Mansil Consulting & Services Pvt Ltd

MSA Training

Measurement system analysis (MSA) quantifies the sources of variation that influence the measurement system. MSA is also defined as an experimental and mathematical method of determining how much the variation within the measurement process contributes to overall process variability. Our lives are being impacted everyday by more and more data. We have become a data driven society. In business and industry we are using data in more ways than ever before.  Today manufacturing companies gather massive amounts of information through measurement and inspection. There are 2 main types of measurement system analysis which depend of the type of data being collected using the measurement system. Measurement system analysis methods are used to analyze measurement systems for continuous and attribute data. It is important to mention that all elements of a measurement system (gages, standards, operators, software, measurement equipment, procedures, environmental components, as well as others) can affect the variation of results and contribute to the measurement system capability. 

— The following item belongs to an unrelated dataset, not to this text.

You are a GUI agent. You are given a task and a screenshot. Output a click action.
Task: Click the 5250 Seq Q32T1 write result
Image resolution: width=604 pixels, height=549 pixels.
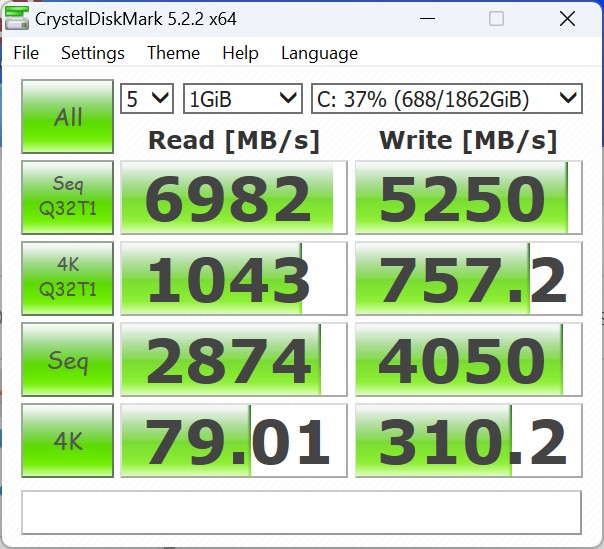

Capability of the measurement system can be characterized by quantifying its accuracy and precision. The accuracy is defined as a closeness of agreement between a measured quantity value and a true quantity value. The accuracy of the measurement system has three components: bias, linearity and stability. Precision is defined as closeness of agreement between indications or measured quantity values obtained by replicate measurements on identical or similar objects under specified conditions. The precision of the measurement system has two components: repeatability and reproducibility. A Gage R&R Study (GR&R) is a specific type of measurement system analysis which evaluates measurement system precision i.e. estimates the combined measurement system repeatability and reproducibility.

The Need for Measurement System Analysis

In our day to day work we often collect and use data to make important decisions about our processes. For example we measure the critical dimensions of the parts we produce to check that they are correctly manufactured; we inspect documentation and drawings to check that they have been correctly completed; we test our engines to confirm that they are functioning to specification. Think for a moment about the data that is collected in your own work area. Regardless of whether you work in a manufacturing, design or transactional function you will undoubtedly be able to think of examples of data which are regularly collected to confirm the quality of work, to monitor performance against targets or to allow in-process decisions to be made. 

Now ask yourself can you trust that data? Are you sure it is reliable? Are you sure that the data is measured consistently? If more than one person or piece of measuring or test equipment is involved then are you sure that if each were to measure/inspect the same item that they would all reach the same conclusion? If your answer to any of the above questions is ‘no’ then there is a real possibility that your measurement system could be producing unreliable data. This could lead your team to draw the wrong conclusions about whether your processes are in control and capable. Unreliable data can lead us to believe there is a problem with the process when actually everything is OK or it may prevent us from spotting a problem. This is likely to cost the business money, through unnecessary scrap or rework, or unnecessary improvement projects, or through being unaware that there is a problem with a process or product, and risking customer complaints or more serious problems such as safety incidents.